═══ Given passage

I confess that I am an introvert, as defined by Urban Dictionary:
“A person who is energized by spending time alone. Often found in their homes, libraries, quiet parks that not many people know about, or other secluded places, introverts like to think and be alone.”
That sums me up to a “T”. You will find me mostly at my home and I really love to spend a lot of time by myself. A library trip for me gives me a good boost of dopamine, I’m a bit shy, and I love how quiet nature is.
Of course, not all introverts hibernate, keeping society at a distance. I like to think that there is a scale for introversion. On a scale from 1-10, I probably rank about 9.5.
Not all introverts are shy either. Some are, but quite a few can go up to just about anyone and strike a conversation if they desire. For me, it really depends on the who and why. If I’m interested in someone, I’ll find something to gab about, but I’m not going to just talk for the sake of talking. I’m not afraid of silence.
If you’re an introvert, you may struggle at times, feeling like you don’t measure up. Our society tends to praise extroverts. I’ve found myself feeling this way over the years, especially when I find it challenging to make new friends.

══════
═══ Data rows

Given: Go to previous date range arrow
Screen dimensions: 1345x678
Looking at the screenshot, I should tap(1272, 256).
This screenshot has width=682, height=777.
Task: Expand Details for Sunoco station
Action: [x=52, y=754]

══════

## Work instructions
a – In the essay on introversion, about where does the writer rank on a scale from 1 to 10?
b – Print the part of the essay on introversion that opens with the words containing "Of course, not" and closes with "afraid of silence.".

## Answers by task
a – About 9.5.

b –
Of course, not all introverts hibernate, keeping society at a distance. I like to think that there is a scale for introversion. On a scale from 1-10, I probably rank about 9.5.
Not all introverts are shy either. Some are, but quite a few can go up to just about anyone and strike a conversation if they desire. For me, it really depends on the who and why. If I’m interested in someone, I’ll find something to gab about, but I’m not going to just talk for the sake of talking. I’m not afraid of silence.